TEXT FOR ANALYSIS:
<<<<

Alsmeer, Holland, Holland 2014 - Sunday, May 4th, 2014
I awoke somewhat startled by the noise of the barge engines and then remembered that we were scheduled to motor out at six for about an hour after which we would disembark and ride the rest of the way to the legendary Alsmeer flower auction. It runs 24 hours a day, but apparently most of the action is in the early morning when most of the fresh shipments arrived. After the Keukenhof this was probably the principal attraction we wanted to see outside Amsterdam. Coffee and tea were on, but breakfast would have wait until we returned. The day is shaping up to be another nice one as you can see.
These cormorants take a long time to get airborne and they barely got out of the way of the zipping Zwaan.
Once again the Frenchmen were all over themselves to get the bikes off and we were off to Alsmeer by seven. We rode for about half an hour and as we got closer the number of trucks on the road beside us increased dramatically until virtually all the traffic was Alsmeer market bound. In the distance I could see an absolutely immense building looming ahead. This was Flora Holland, a Dutch co-operative that dominates the world trade in cut flowers and is housed in one of the largest buildings on the planet. Here the co-operative growers bring their flowers to be sold to the highest bidder and then trans-shipped around the world through nearby Schipol airport. The flowers that are sold this morning could be in my local Superstore by tomorrow morning.
Once again having a bike proved a great advantage as we were able to pedal right up to the tourist entrance and chain our bikes together there. While we were waiting for Albert to get the tickets I noticed that there were a number of interesting planters near the entrance to which the Easter bunny had paid a recent visit. See if you can spot his leavings.

>>>>

RECORD EXTRACTS:
<<<<

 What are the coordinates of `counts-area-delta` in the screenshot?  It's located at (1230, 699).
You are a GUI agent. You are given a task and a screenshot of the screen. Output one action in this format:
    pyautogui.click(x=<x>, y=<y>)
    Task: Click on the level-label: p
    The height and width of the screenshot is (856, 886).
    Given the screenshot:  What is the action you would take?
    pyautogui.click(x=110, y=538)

>>>>
<<<<

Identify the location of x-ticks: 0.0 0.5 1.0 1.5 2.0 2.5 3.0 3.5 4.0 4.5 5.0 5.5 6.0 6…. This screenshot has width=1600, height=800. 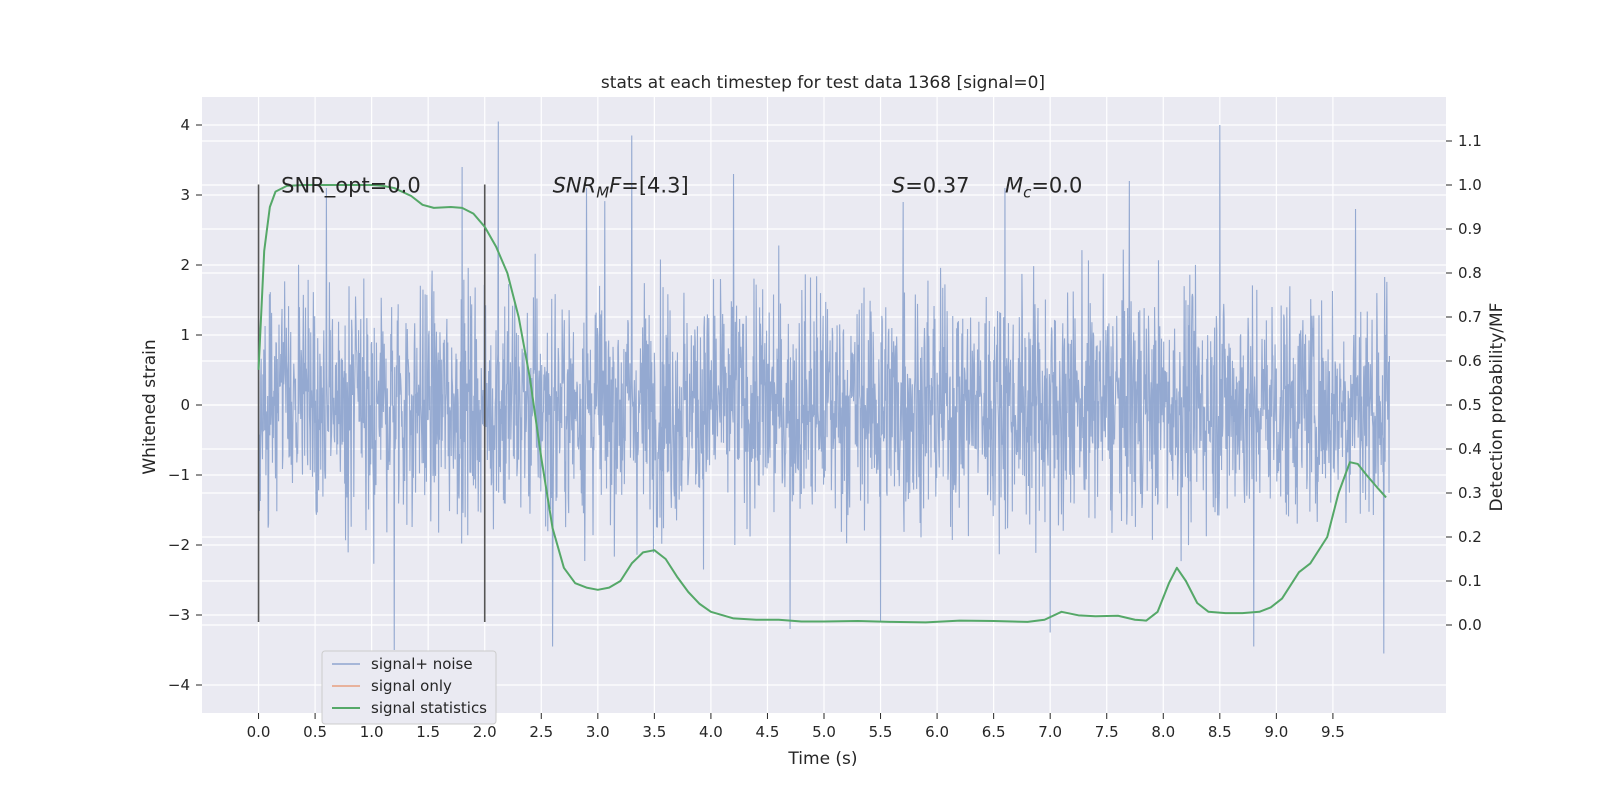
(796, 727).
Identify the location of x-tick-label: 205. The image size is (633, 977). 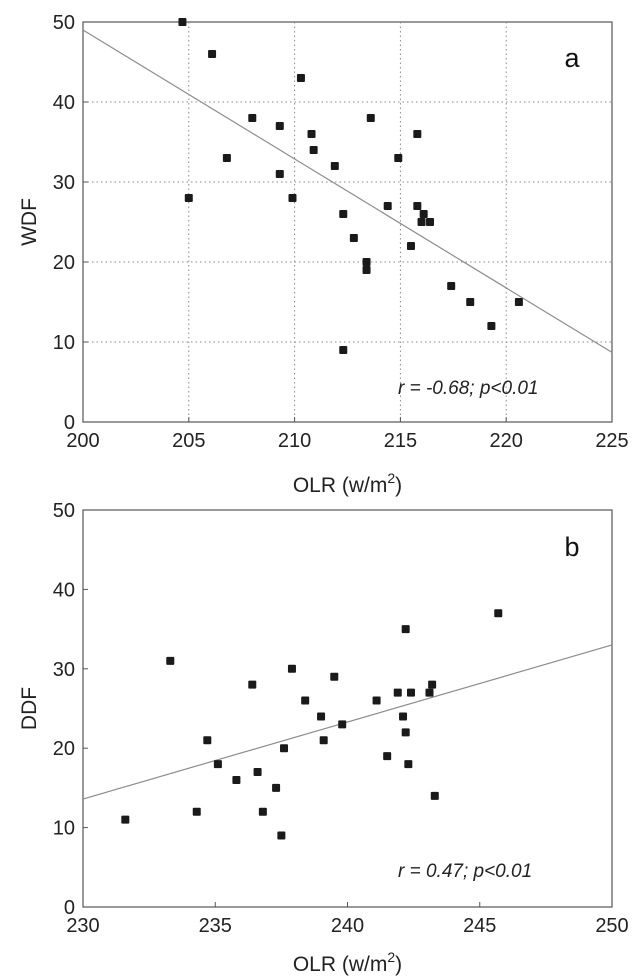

>>>>

THE TASK: Please list every kind of vehicle named in the Alsmeer journal entry above.

ANSWER SPACE:
- barge
- bikes
- trucks